But I'm sensing a losing battle, my friend. Unless she's wanting you to take over -- and it doesn't seem she is... 

And a happy marriage is....by far....your soundest financial plan .


----------



## OhGreatGuru (May 24, 2009)

It's not a mish-mash. It's a portfolio fund. The asset class is Global Equity Balanced. According to Globegund it is slightly outperforming the Group Average for this Class. But in fact it closely tracks the Globe Global Equity Peer Index, which implies it may be a kind of closet indexer in disguise.

http://www.theglobeandmail.com/globe-investor/funds-and-etfs/funds/summary/?id=68987&cid=5320

Globefund and Morningstar Ratings are both only 3 Star. 

I agree the MER is high, but it not unusal for this asset class. The performance is unimpressive, but that is a reflection on the whole asset class and what has been happening to global markets over the last decade, not a reflection on the fund itself.

Is the question whether she could have done better with index funds or ETFs emulating the same asset allocation; or whether she could have done better with a different asset allocation? These are 2 different arguments.

Proceed with caution - it's her money.


----------



## Xoron (Jun 22, 2010)

OhGreatGuru said:


> Is the question whether she could have done better with index funds or ETFs emulating the same asset allocation; or whether she could have done better with a different asset allocation? These are 2 different arguments.


I'd propose a little more aggressive portfolio, but overall it isn't too far off the mark.

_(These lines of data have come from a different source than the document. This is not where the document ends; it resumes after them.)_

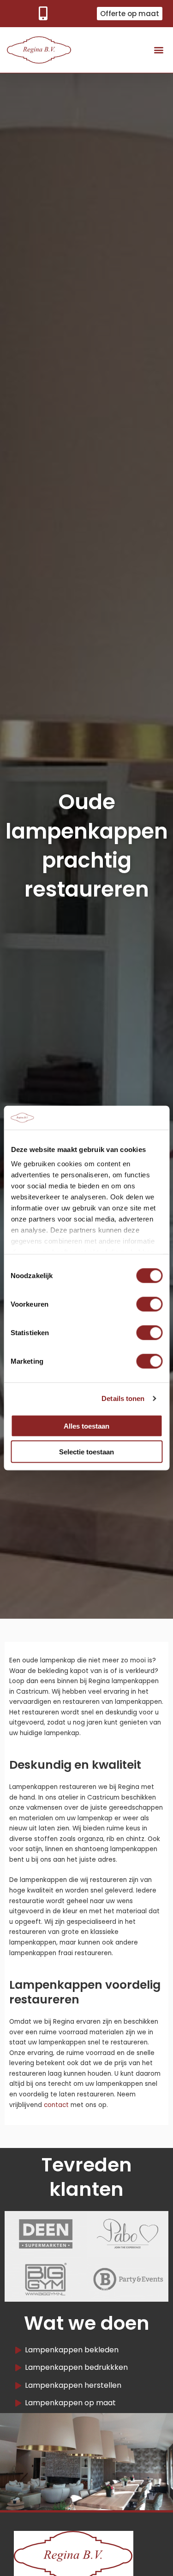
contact (56, 2105)
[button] (158, 50)
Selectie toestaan (86, 1452)
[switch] (149, 1304)
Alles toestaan (86, 1426)
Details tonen (122, 1398)
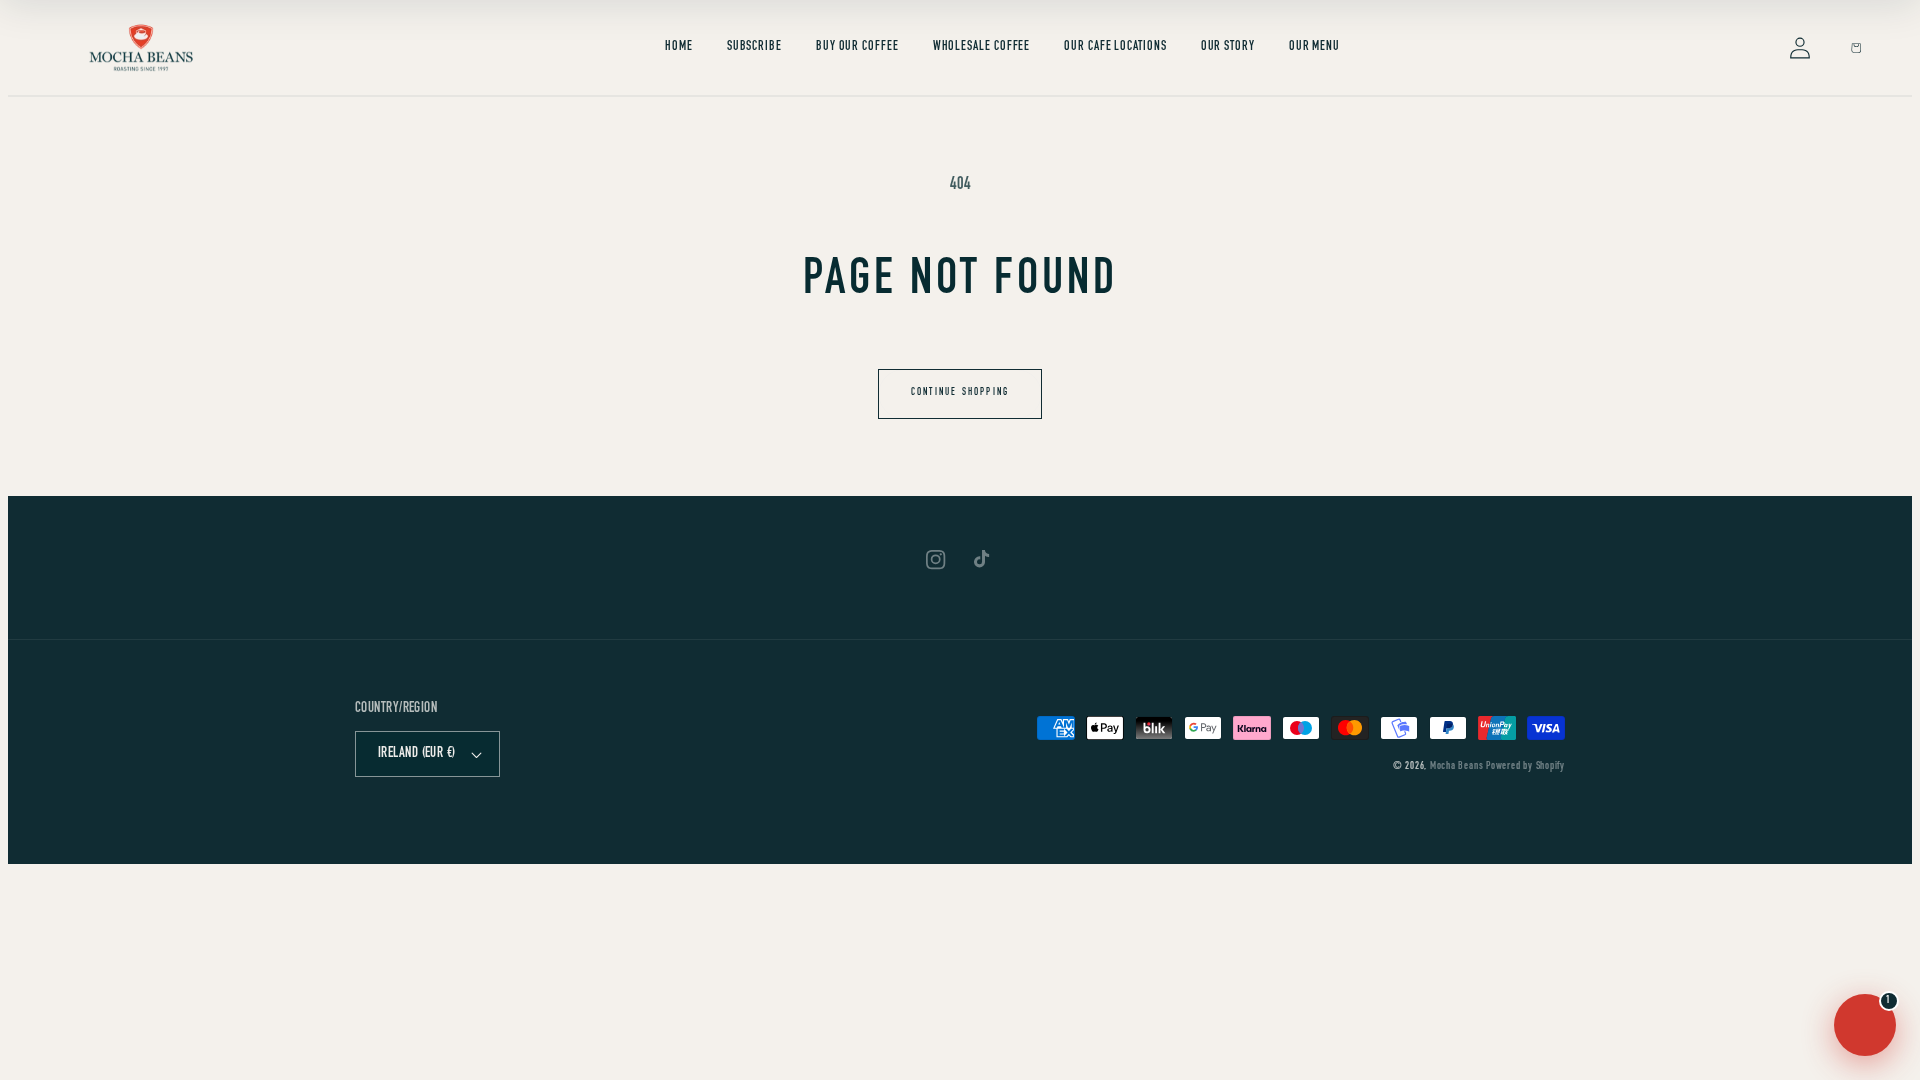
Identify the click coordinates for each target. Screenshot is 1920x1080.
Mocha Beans (1456, 766)
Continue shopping (960, 393)
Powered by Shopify (1525, 766)
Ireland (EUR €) (417, 754)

We're both mid 30's and this is RRSP money, so we have the time to be risky.

My allocation is 
30% US 
30% CA TSX ETF
25% MSCI ETF
5% Emerging Market ETF
10% Bonds

And I'd do the same allocation for her. 

She is onboard with letting me handle her RRSP, she just wants to make sure it is the right choice with some evidence to back it up.


----------



## Four Pillars (Apr 5, 2009)

I think you have to consider that you might not get her to change her mind.

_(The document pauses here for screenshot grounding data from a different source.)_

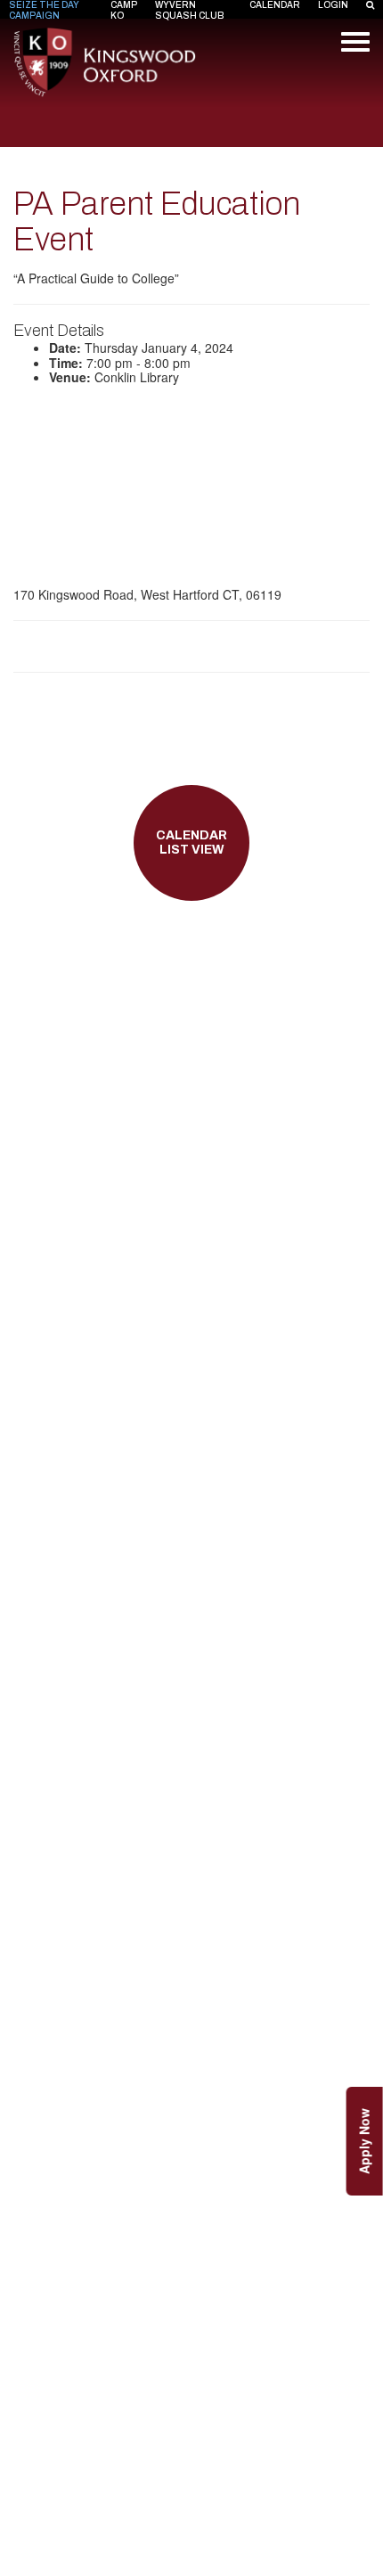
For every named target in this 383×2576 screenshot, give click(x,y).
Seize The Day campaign (44, 10)
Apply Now (364, 2141)
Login (333, 5)
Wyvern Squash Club (189, 10)
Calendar (274, 5)
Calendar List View (191, 843)
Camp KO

You've already told her you don't like the fund, maybe try to show why. If that doesn't work, then just drop it. Will she read any investment books?

As far as finding an appropriate index - I wouldn't bother. If the fund is supposed to be a complete portfolio, then just find compare to returns from a basic couch potato portfolio like the Sleepy Portfolio that CC has on his site.



avrex said:


> Tell her that, "the MER on her investments, make her expenses look fat."


Lol.


----------



## doctrine (Sep 30, 2011)

Contrary to the talk on this and other forums, 95% of the population is in mutual funds because they are simple and managed for you. If they perform OK, then maybe that is good enough for most people. At least no one convinced her to buy Nortel and RIM stocks and nothing else.


----------



## tombiosis (Dec 18, 2010)

I'm not sure where, but I saw a chart on here somewhere that shows the drag that the MER has over time on returns...
go to the library and get "The Naked Investor"...its in there.


----------



## onomatopoeia (Apr 8, 2009)

My wife has her RRSP in completely safe investments - savings accounts and GIC's. 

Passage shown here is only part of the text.